Market Depth: The concept of market liquidity. Also called “market depth”, it indicates whether there are enough buy and sell orders in the market.
Bitcoin is not a safe asset
From March 2 to 23, the S&P 500 stock index fell 29% as concerns over the new coronavirus increased.
JPMorgan analysts believe that price fluctuations were strong during this period, but it was the first stress test for a crypto asset and it passed. The memo states that the valuation of crypto assets did not deviate significantly from its intrinsic value throughout the month of March, and little cash movement was seen.
He noted that while crypto assets showed greater resilience than traditional assets during this period, some views that bitcoin is a safe asset cannot be met at all. There is little evidence that Bitcoin and other crypto assets acted as safe assets (i.e. digital gold). Rather, their value appears to be highly correlated with risky assets like stocks.”
JPMorgan analysts have concluded that Bitcoin is likely to continue to exist, but it will continue to be a speculative means, not a way to exchange or store value.
The “virtual currency” represented by Bitcoin is drawing worldwide attention. However, there remain technical and social issues to be solved. It is difficult to say that it has been widely evaluated positively because it can be used as a means of illegal remittance and partly due to problems such as bankruptcy of exchanges. On the other hand, the technology related to virtual currencies has been steadily progressing step by step, and it is expected that the legal system will be further improved in the future, so there is a possibility that it will become a major trend in the future.

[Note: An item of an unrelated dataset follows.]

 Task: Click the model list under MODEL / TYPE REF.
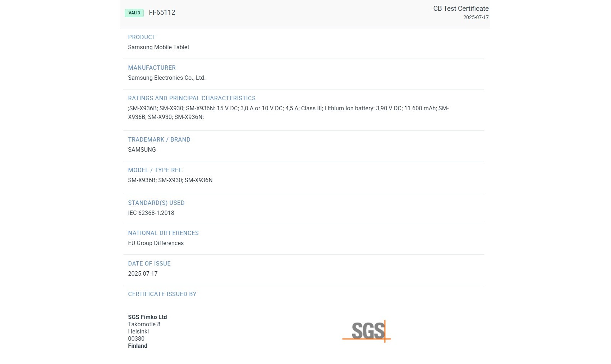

Steady Bitcoin Three tailwinds for virtual currency
The crypto asset (virtual currency) market is strong. Bitcoin (BTC) prices dropped to a level below $5,000 in mid-March, but then bounced back. In early May, it temporarily recovered to the level of 10,000 dollars.
As with equities, there is an aspect that global monetary easing supported the market. However, it cannot be overlooked that there is a tailwind unique to virtual currencies in terms of supply and demand.
If the number of participants in the maintenance work of the distributed database is limited and the method of consensus building is set to a method that does not take much time, a considerable speedup can be realized. (In contrast to the open type of Bitcoin, it is called the closed type or private type). In addition, improvements to Bitcoin itself are ongoing, and new features such as payment channels will enable faster transactions.
Relationship between block and individual transaction
From the name of blockchain, I think that it has an image that data is somehow blocked, but here I will explain the mechanism. Visit Libra Maximizer for more details.
First, in a centrally managed database, as each transfer transaction is made, each transaction is recorded directly in the database.
On the other hand, in blockchain, instead of writing each transaction directly to the database, several individual transactions are made into one set and recorded in the database for each set. This set of multiple transactions is called a “block”. And the individual transactions inside are called “transactions”.
The reason why blockchain doesn’t write individual transactions directly to the database is because blockchain adopts distributed database.